Your assignment: Take the line that contains "Screen dimensions: 1456x818" as the first line and the last line of the material below as the final one; reproduce exactly the lines between, inclusive.

[[ Provided data open ]]

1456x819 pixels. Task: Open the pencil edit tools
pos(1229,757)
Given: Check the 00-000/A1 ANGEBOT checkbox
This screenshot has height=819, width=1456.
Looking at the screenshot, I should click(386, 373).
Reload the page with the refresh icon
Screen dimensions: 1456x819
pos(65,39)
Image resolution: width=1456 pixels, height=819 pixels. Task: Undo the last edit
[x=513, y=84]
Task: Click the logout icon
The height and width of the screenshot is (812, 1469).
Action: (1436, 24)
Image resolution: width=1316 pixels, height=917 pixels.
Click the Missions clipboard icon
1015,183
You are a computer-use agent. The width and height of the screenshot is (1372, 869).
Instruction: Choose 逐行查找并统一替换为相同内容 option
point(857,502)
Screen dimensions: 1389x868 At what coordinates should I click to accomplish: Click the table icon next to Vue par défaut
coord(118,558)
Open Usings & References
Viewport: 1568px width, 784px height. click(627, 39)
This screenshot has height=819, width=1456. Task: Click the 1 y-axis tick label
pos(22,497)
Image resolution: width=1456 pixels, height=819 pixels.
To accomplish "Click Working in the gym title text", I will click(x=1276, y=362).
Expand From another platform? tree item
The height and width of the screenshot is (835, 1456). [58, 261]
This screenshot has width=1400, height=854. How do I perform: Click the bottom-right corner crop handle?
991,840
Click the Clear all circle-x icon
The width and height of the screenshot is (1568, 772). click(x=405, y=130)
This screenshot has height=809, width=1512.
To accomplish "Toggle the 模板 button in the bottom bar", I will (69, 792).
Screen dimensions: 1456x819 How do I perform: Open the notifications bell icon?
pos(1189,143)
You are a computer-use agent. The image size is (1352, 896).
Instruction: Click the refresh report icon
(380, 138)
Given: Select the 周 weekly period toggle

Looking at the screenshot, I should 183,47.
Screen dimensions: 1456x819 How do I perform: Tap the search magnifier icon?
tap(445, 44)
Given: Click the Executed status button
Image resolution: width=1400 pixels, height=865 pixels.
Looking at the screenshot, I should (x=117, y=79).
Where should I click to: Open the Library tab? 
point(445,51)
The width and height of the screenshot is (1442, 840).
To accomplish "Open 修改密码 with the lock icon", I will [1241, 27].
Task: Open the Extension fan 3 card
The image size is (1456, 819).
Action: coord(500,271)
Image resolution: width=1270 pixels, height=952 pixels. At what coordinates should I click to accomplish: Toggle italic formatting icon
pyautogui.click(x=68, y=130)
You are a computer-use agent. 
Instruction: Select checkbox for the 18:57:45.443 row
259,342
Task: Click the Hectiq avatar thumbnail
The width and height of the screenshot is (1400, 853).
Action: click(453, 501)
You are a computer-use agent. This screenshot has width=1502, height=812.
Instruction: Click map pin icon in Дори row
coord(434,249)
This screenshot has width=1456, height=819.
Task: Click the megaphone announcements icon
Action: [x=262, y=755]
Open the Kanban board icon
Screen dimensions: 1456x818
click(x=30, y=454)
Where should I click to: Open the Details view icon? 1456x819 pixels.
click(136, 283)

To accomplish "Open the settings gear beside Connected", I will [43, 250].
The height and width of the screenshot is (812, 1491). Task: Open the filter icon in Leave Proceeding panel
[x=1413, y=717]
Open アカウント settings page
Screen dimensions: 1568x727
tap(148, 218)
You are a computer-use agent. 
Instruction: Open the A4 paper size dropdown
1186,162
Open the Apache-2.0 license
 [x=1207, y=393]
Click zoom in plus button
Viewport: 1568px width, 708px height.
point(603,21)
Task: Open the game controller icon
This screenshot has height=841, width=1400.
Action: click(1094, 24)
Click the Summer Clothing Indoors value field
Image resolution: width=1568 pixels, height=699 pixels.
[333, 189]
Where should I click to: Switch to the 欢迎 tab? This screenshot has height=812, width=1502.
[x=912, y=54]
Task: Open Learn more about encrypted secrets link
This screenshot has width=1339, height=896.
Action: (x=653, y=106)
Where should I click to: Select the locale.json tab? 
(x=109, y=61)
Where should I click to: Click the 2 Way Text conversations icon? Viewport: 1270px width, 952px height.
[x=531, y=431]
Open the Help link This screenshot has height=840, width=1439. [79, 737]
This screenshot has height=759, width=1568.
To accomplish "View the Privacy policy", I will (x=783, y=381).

[[ Provided data closed ]]

Answer area:
Screen dimensions: 1456x818
click(x=30, y=454)
Where should I click to: Open the Details view icon? 1456x819 pixels.
click(136, 283)

To accomplish "Open the settings gear beside Connected", I will [43, 250].
The height and width of the screenshot is (812, 1491). Task: Open the filter icon in Leave Proceeding panel
[x=1413, y=717]
Open アカウント settings page
Screen dimensions: 1568x727
tap(148, 218)
You are a computer-use agent. 
Instruction: Open the A4 paper size dropdown
1186,162
Open the Apache-2.0 license
 [x=1207, y=393]
Click zoom in plus button
Viewport: 1568px width, 708px height.
point(603,21)
Task: Open the game controller icon
This screenshot has height=841, width=1400.
Action: click(1094, 24)
Click the Summer Clothing Indoors value field
Image resolution: width=1568 pixels, height=699 pixels.
[333, 189]
Where should I click to: Switch to the 欢迎 tab? This screenshot has height=812, width=1502.
[x=912, y=54]
Task: Open Learn more about encrypted secrets link
This screenshot has width=1339, height=896.
Action: (x=653, y=106)
Where should I click to: Select the locale.json tab? 
(x=109, y=61)
Where should I click to: Click the 2 Way Text conversations icon? Viewport: 1270px width, 952px height.
[x=531, y=431]
Open the Help link This screenshot has height=840, width=1439. [79, 737]
This screenshot has height=759, width=1568.
To accomplish "View the Privacy policy", I will (x=783, y=381).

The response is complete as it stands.